Go through the data and tally the lines that hold the string "blue". Reply with the total alone.

::: Extracted records

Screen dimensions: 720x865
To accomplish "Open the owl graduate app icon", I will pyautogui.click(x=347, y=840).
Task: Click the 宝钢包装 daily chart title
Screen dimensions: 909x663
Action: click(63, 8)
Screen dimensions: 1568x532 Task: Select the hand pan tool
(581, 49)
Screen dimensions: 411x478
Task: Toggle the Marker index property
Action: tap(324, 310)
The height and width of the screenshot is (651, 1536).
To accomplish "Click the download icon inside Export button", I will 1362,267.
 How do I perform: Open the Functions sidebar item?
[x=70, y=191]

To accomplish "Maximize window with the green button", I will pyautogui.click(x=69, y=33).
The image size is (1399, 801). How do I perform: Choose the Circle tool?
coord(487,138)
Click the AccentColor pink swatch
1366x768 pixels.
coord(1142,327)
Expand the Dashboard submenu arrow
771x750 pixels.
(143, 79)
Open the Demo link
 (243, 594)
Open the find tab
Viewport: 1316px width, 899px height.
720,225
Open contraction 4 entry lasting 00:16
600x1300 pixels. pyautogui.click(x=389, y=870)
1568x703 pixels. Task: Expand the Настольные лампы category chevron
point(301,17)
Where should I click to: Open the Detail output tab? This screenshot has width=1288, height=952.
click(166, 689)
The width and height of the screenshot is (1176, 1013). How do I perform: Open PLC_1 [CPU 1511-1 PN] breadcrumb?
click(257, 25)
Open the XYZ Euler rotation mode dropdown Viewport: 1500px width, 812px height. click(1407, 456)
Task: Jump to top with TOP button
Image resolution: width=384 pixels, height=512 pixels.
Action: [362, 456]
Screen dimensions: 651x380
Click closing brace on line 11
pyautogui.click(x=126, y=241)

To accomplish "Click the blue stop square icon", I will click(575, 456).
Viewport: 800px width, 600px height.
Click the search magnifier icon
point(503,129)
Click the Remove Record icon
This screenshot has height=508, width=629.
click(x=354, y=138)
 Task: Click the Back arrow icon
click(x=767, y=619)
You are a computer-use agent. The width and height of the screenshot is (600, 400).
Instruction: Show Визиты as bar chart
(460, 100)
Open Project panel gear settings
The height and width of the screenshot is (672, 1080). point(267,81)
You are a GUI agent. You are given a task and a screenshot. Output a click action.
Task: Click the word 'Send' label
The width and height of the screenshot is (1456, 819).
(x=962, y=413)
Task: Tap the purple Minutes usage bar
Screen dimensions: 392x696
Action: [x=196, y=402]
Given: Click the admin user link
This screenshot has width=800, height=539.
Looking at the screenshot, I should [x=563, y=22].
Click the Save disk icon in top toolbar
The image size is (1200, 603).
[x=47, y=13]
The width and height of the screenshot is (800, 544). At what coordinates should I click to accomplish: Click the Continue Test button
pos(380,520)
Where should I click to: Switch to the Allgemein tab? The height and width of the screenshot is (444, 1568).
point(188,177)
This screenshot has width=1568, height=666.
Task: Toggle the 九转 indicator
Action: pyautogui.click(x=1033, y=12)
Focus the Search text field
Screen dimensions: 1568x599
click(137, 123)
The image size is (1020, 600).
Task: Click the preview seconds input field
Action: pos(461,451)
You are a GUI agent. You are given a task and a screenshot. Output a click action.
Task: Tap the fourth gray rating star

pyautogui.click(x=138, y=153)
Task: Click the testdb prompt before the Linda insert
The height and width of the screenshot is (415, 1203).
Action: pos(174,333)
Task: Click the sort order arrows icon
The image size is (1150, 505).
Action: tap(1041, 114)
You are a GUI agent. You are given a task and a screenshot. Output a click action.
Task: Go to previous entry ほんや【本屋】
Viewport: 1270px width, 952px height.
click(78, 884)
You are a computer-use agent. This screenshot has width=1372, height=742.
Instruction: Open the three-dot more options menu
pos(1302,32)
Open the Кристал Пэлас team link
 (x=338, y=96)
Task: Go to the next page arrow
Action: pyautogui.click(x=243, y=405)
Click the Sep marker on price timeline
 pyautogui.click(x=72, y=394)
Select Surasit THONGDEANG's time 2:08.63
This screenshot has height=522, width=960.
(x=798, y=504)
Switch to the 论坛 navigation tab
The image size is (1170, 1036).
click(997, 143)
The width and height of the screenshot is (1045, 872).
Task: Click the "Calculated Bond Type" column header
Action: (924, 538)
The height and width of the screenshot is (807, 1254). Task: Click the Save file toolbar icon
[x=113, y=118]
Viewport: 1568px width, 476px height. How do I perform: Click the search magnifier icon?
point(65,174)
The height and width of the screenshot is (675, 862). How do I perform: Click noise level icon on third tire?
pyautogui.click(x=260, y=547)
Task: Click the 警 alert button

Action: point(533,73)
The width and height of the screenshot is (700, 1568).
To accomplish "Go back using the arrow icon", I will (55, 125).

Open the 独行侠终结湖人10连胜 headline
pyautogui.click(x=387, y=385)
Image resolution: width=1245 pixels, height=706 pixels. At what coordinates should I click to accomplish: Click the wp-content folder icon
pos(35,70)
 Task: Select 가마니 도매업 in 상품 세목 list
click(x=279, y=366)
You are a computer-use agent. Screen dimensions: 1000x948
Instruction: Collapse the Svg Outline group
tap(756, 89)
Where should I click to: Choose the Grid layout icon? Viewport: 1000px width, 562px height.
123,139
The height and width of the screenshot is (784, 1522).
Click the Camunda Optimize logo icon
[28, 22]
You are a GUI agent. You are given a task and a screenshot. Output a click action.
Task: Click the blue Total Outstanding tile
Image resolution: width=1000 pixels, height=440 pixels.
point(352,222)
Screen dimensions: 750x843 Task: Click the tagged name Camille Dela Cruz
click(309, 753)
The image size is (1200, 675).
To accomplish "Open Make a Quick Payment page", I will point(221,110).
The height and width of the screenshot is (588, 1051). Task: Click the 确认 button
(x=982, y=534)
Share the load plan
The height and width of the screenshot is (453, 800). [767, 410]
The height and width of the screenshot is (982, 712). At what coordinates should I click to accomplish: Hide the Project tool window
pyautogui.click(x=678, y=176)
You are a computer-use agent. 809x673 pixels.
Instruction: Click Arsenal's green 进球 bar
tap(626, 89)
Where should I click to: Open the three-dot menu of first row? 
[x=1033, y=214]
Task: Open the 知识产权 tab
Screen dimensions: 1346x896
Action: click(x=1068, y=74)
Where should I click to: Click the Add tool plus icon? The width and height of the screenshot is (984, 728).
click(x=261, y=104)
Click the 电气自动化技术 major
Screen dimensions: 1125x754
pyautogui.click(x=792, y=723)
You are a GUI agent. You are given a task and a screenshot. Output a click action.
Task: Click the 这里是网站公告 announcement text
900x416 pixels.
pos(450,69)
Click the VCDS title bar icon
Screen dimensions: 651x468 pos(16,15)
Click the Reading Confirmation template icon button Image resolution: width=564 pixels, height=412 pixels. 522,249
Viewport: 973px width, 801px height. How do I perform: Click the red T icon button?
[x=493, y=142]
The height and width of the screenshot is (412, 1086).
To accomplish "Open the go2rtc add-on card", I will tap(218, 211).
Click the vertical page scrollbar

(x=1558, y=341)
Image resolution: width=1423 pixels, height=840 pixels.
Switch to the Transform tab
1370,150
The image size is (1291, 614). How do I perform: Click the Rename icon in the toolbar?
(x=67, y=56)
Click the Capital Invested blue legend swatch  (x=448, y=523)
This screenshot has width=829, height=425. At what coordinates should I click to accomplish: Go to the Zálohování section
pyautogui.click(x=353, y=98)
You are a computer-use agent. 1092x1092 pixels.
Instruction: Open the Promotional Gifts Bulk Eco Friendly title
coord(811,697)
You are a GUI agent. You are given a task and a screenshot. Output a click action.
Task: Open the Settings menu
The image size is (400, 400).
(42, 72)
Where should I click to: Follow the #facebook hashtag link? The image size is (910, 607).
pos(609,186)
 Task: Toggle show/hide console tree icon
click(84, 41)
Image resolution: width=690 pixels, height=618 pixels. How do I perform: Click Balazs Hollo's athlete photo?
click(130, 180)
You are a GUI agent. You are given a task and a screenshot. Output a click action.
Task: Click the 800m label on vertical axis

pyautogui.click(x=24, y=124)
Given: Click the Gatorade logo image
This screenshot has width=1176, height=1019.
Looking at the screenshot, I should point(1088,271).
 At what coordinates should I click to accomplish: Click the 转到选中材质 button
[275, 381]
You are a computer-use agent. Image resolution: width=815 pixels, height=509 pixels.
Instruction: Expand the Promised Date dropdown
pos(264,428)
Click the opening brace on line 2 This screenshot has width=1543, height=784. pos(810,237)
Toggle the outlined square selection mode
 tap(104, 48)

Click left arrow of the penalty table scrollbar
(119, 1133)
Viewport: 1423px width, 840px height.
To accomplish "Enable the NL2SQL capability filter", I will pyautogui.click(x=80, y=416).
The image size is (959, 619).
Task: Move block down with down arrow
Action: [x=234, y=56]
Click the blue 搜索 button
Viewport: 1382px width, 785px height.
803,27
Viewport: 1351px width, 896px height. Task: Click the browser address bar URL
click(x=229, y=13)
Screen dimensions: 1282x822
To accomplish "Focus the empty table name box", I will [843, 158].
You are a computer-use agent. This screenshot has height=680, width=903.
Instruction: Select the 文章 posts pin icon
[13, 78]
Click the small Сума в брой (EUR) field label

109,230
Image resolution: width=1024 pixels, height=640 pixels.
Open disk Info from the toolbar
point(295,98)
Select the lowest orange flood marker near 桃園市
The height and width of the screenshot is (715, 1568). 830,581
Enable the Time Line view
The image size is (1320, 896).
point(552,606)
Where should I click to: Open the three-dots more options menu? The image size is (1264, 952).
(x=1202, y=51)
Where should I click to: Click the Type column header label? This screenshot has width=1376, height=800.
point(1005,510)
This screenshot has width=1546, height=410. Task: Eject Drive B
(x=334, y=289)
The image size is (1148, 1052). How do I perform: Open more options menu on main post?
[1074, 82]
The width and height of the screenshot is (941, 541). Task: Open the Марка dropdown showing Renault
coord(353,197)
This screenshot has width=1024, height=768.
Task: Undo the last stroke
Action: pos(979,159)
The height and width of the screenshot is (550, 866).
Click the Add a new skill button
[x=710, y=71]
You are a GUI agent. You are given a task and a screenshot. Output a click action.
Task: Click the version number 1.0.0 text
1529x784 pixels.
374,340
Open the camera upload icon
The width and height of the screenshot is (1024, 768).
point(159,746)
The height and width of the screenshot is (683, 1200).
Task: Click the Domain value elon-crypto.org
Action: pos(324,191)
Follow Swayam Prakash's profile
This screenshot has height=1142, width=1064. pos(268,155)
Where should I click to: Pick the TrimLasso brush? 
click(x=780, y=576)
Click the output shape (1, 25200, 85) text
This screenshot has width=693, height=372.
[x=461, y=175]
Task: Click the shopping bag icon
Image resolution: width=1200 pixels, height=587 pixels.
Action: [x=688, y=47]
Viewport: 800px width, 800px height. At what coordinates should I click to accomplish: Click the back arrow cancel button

::::::

** Answer to the exercise **
4